In honour of the Old English name of the month, Thrimilchi, it seems appropriate to post a dairy recipe for May. So here is a recipe for traditional custard tart. If you have always been terrified of trying your hand at egg custard because of fear that it will curdle and be ruined (as I was for about twenty years), don’t worry. You don’t have to go through all the palaver of beating the eggs and milk for several days over a pan of water that must never boil for this recipe – just mix them, put the tart in a moderate oven, and it will sort itself out. At least, it always has so far :-)
4 oz (approx 120 g) plain flour
1 oz (approx 25 g) butter
1 oz (approx 25 g) lard
1 Tablespoon (1 x 15 ml spoon) demerara sugar
0.5 pint (approx 250 ml) milk
Pinch of grated nutmeg
1 Tablespoon (1 x 15 ml spoon) dark rum (optional)
Rub the butter and lard into the flour until the mixture looks like fine breadcrumbs.

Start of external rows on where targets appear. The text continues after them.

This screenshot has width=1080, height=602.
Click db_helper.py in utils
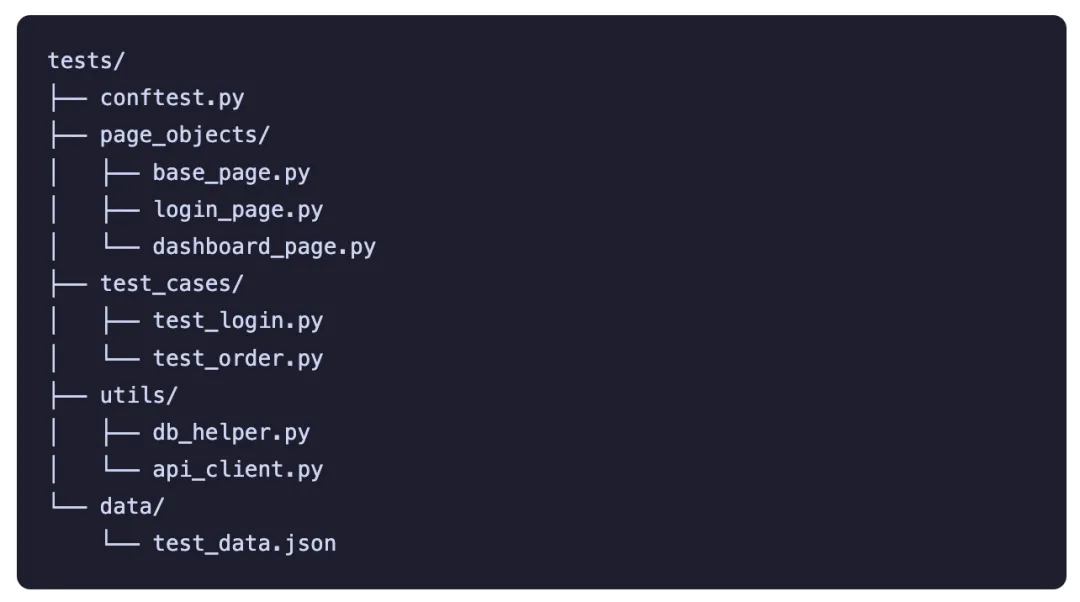pos(231,433)
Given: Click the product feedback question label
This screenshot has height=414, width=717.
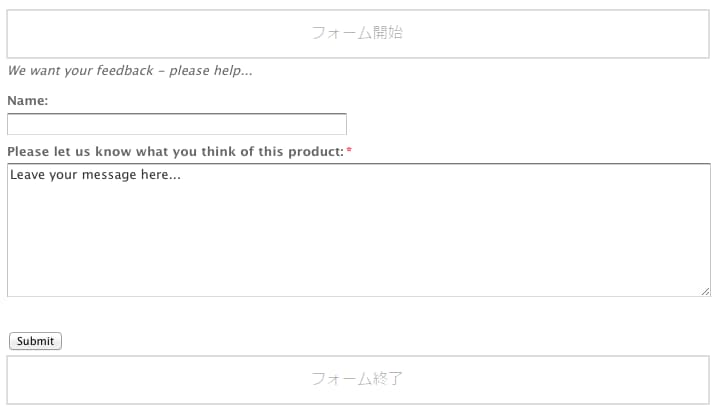Looking at the screenshot, I should 176,151.
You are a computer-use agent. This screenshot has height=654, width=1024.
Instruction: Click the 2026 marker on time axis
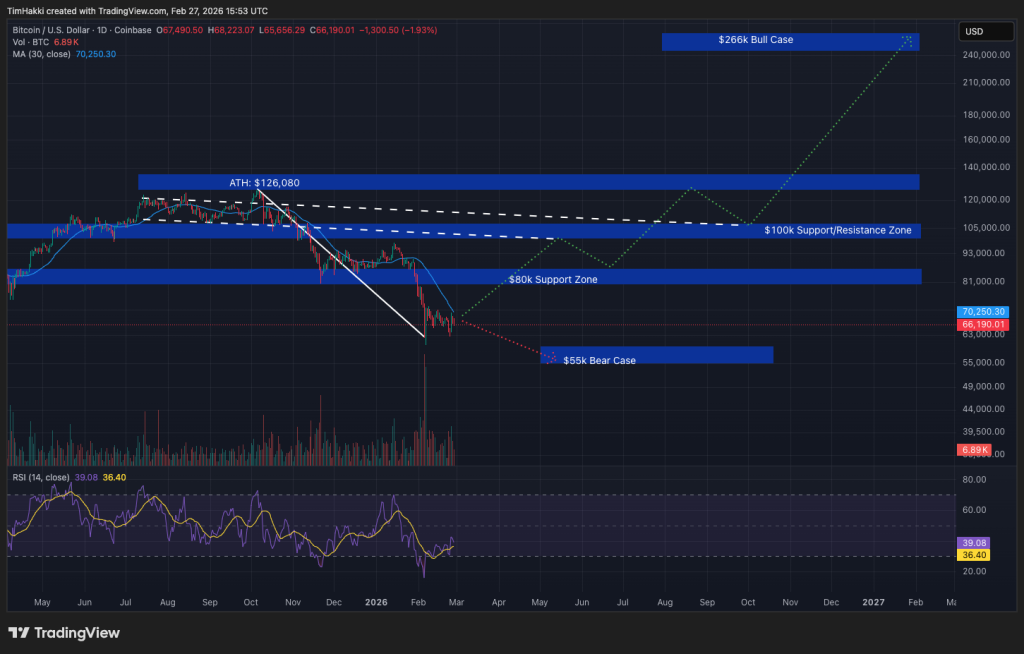[x=376, y=603]
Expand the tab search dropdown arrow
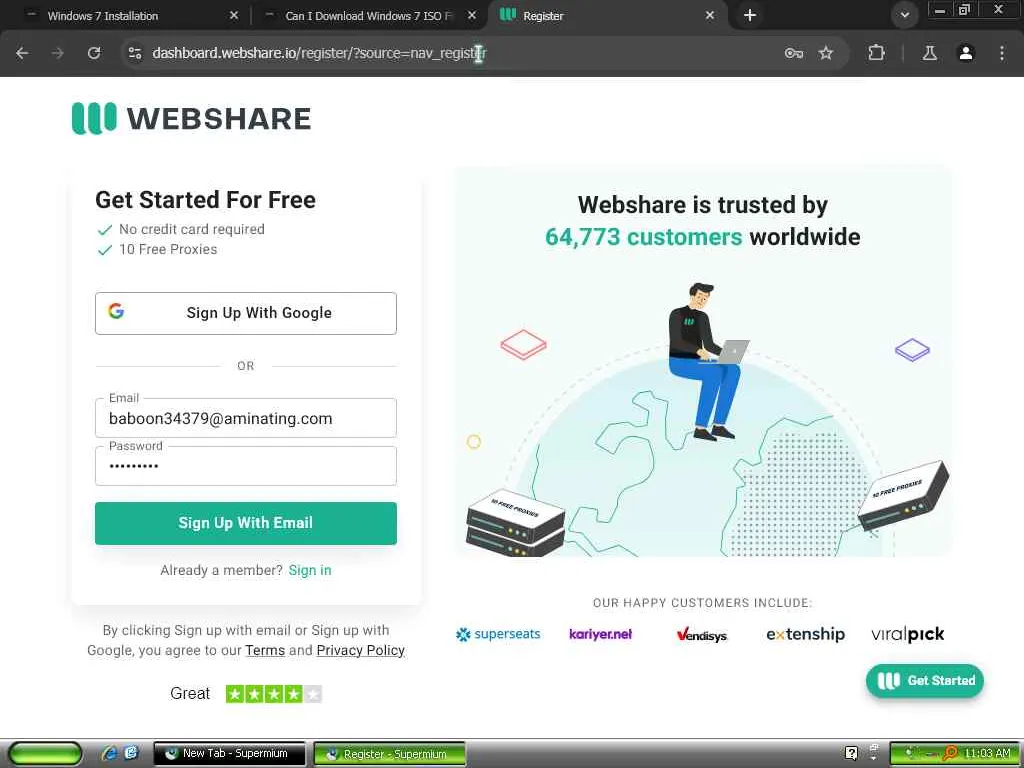Image resolution: width=1024 pixels, height=768 pixels. tap(904, 15)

Mix with a SMALL amount of cold water until it just sticks together to form a dough. If it is crumbly add a few drops more water, if it is sticky add a bit more flour.
Roll out on a floured work surface and line a 7” diameter (approx 18 cm) flan ring or flan tin.
(Or you could buy ready-made pastry or a ready made tart case if you prefer).
Beat the eggs and sugar together in a heatproof jug or bowl.
Heat the milk until it is not quite boiling. If it does come to the boil, just take it off the heat and wait for the bubbles to subside before proceeding.
Pour the hot milk slowly onto the eggs and sugar, beating continually with a wooden spoon as you add the milk.
Stir in the rum, if using.
It will probably look like slightly eggy milk at this stage and won’t have thickened noticeably. Don’t worry. Pour it into the flan case and sprinkle with grated nutmeg. It doesn't expand noticeably during cooking, so you can fill the flan case nearly to the top without fear of it boiling over.
Bake in a moderate oven approx 170 C for about 30 minutes until set.
Serve hot, warm or cold, with cream if liked.
You can also bake the pastry case blind, if you wish. In which case, bake the pastry case blind for about 10 minutes in a hot oven approx 200 C, then pour the custard mix into the cooked pastry case and bake in a moderate oven approximately 160 C for about 30 minutes. Either method works well.
I expect to get 6 or 8 slices out of this recipe, but that depends on your appetite. It will keep quite happily in a fridge or at room temperature (provided it isn’t too hot) for two or three days.